In x86, function parameters are setup by pushing them to the stack, and the return value is stored in the eax register. Functions locally manage their stack by saving the previous state on entry, doing their thing, and then restoring the state on exit.

For our mental model of a program, it’s sufficient to assume arguments get pushed to the stack. This isn’t always the case. In x86_64, for example, arguments are passed to functions through registers instead of the stack. Similarly, different optimization levels will produce different assembly, and different languages can have different calling conventions.

It’s worth noting, in particular, there is no mention of data types for variables in the assembly. Type-specific operations (e.g. integer add or floating point add) are performed on registers assuming they’ve been setup with appropriate bit patterns.

From this, we can note several things:

  1. We need to know the signature of a function at the call site to know how to setup the stack and registers to call a function.

  2. The function knows nothing about the call site and assumes all arguments were setup correctly.

  3. We need to know where the requested function is located in the binary so we can jump to it to execute it.

  4. We need to know where the current function is located in the binary so a return address can be set to jump back after a function call.

Until we have visibility of the entire program, we cannot know where the functions will end up in the final binary.
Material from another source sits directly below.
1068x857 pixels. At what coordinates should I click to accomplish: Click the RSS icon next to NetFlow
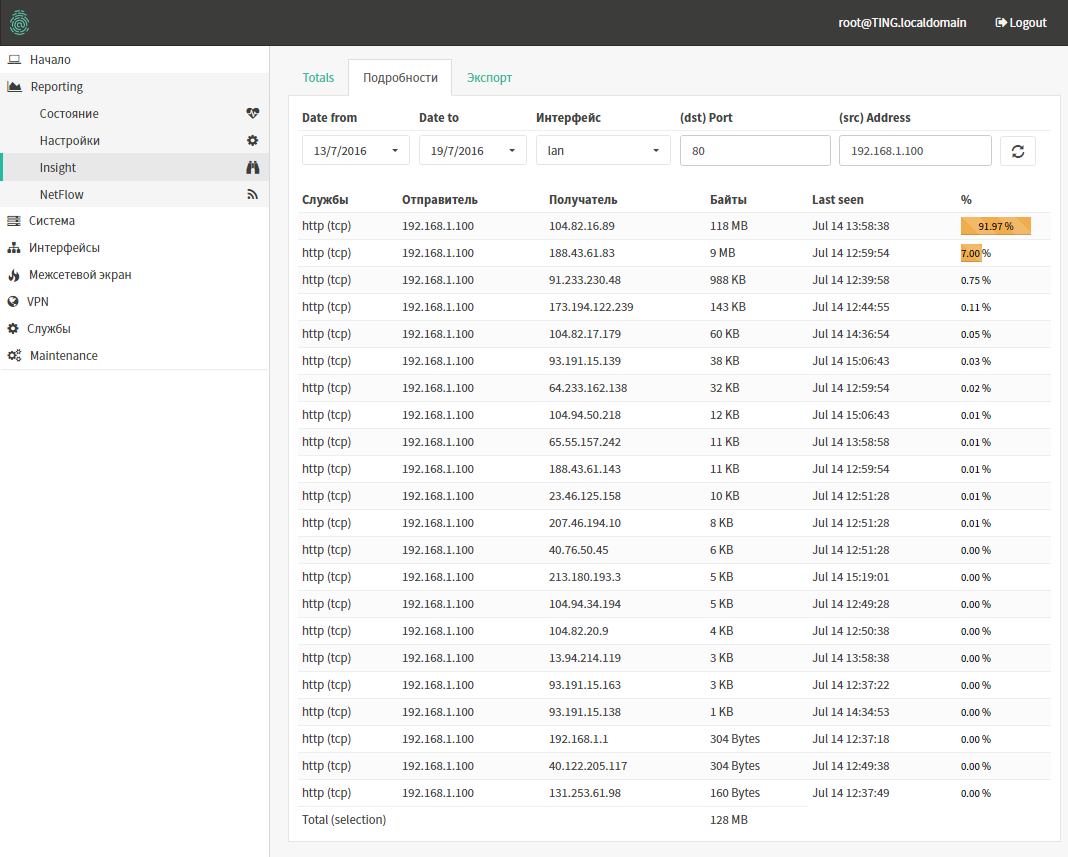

If every source file is specified on the command line, this isn’t a problem, as the compiler has visibility of the entire program. However, if the source files are each compiled separately, an intermediate representation must be used where the addresses of functions remain variable values to be filled in. This is stored in the form of key-value pairs, where the key is called a “symbol”, and the value is the address.

Translation Units and the Linker#

A source file compiled separately from other source files is called a “Translation Unit” (TU). Each TU typically defines the body of a number of functions, providing the “definition” for function “declarations” provided in the header files. When a TU defines the body of a function, it generates a symbol for that function, which is typically globally visible. When linking a program into an executable, the linker gathers all the symbols from all the compiled TUs passed to it, and resolves all references to those symbols throughout the program. Resolving a reference to a symbol typically means replacing it with an address if the symbol is defined at link time, or wiring up calls to external symbols in the case of library calls.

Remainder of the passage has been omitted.